## Excerpted passage
The Good Father is the story of Travis Brown who decided, at the age of just nineteen, to raise his daughter, Bella, alone. Now Bella is nearly four years old and Travis has lost his home, job, and mother, who doted on Bella and cared for her so that Travis could work. Travis is completely devoted to Bella and believes that a job offer is the answer to all of their problems. But it turns out to be just the beginning of real trouble.

Q & A with Diane Chamberlain

How did you come up with the character, Travis Brown?

The character of Travis was inspired by a young father who would bring his little girl into the coffee shop where I write each morning. I saw the tenderness and love with which he treated his little girl and was touched by it. At the same time, with the economy in terrible shape, I wondered if he was out of work, since he always came in on weekdays as though he had no place else to be. How would a single dad support his precious little girl if he didn’t have a job? I could imagine his desperation leading him to make a terrible decision that he would never be able to undo.

## List of tasks
1. List everything the passage on The Good Father says Travis has lost.
2. Answer these questions from the passage on The Good Father:
(a) How old was Travis when he decided to raise his daughter alone?
(b) Where did the young father who inspired Travis bring his little girl?
(c) On what days did that young father come in?
3. Continue the passage on The Good Father from its last sentence.

## Extracted material
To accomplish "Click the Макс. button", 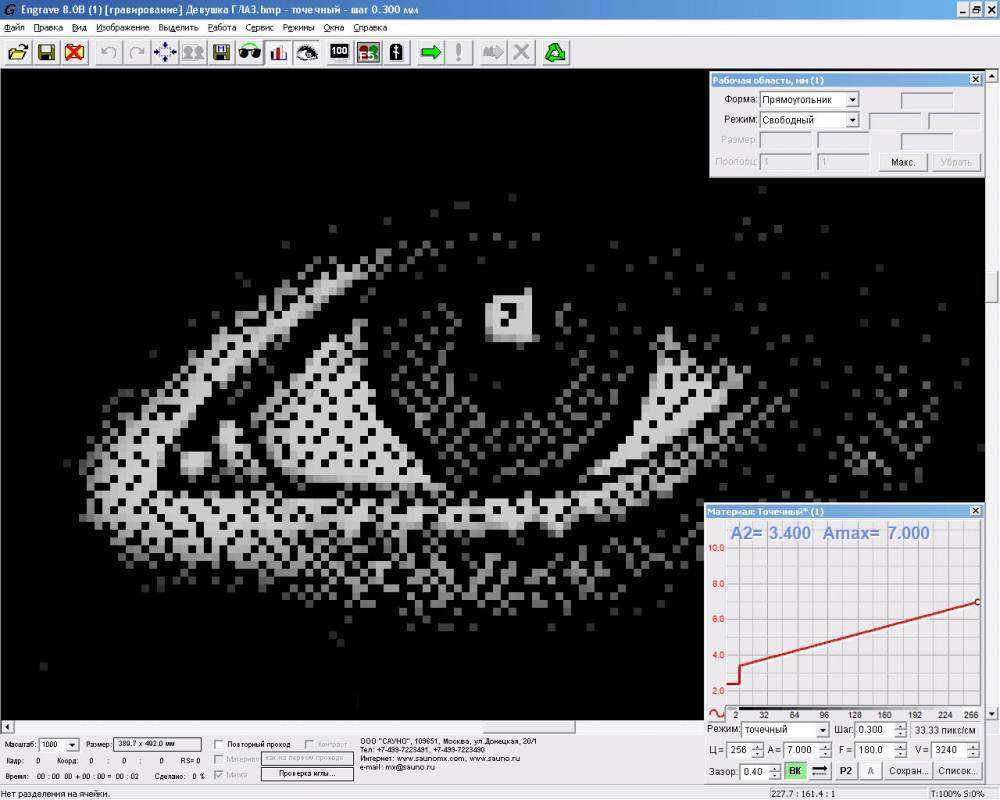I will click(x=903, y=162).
...
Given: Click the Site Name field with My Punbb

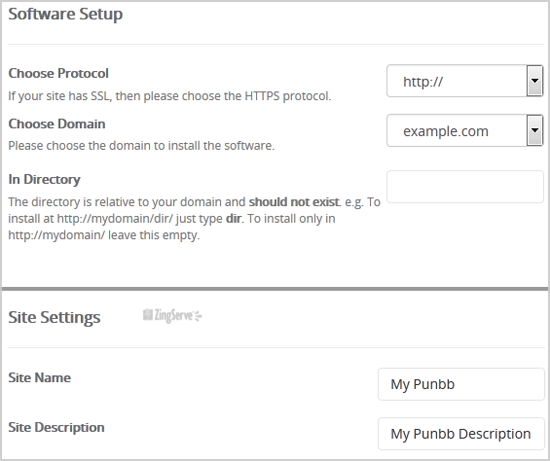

## Outputs by task
1. His home, his job, and his mother

2.
(a) Nineteen
(b) Into the coffee shop where Diane Chamberlain writes each morning
(c) On weekdays

3.
If you had to do it all over again, would you change anything in the book?

I don’t think so. If someone told me I had to change something, I might draw the ending out a little longer. I tend to write very “tight”—my greatest fear is boring my reader, so I don’t add a lot of extraneous detail. But I know that, when a reader has fallen in love with my characters, they don’t want me to end their story too soon or too abruptly. That’s why I added an epilogue to The Good Father, showing how the characters fared after their story ends. So if I had to change something, I might draw that epilogue out a little longer to give my readers a little more time to say good bye.

How much, and what kinds of research went into creating this novel?

I do a great deal of research as I write a book. I’ve probably Googled at least one small item per every page of the novel. But some things require more intensive research. Although I was a stepmom to three teenaged girls, I’d had no children of my own so four-year-old little girls like Bella were not very familiar to me. I loved spending more time with my grandkids that age, observing them carefully as I created Bella. Bella’s mother, Robin, also required a good deal of research, since she’d had a heart transplant and I needed to learn what she would have gone through. I loved spending a few days in Beaufort, North Carolina—the beautiful little waterfront town where Robin lives. And finally, I had to learn more than I ever wanted to about the relationship between cocaine and baby formula!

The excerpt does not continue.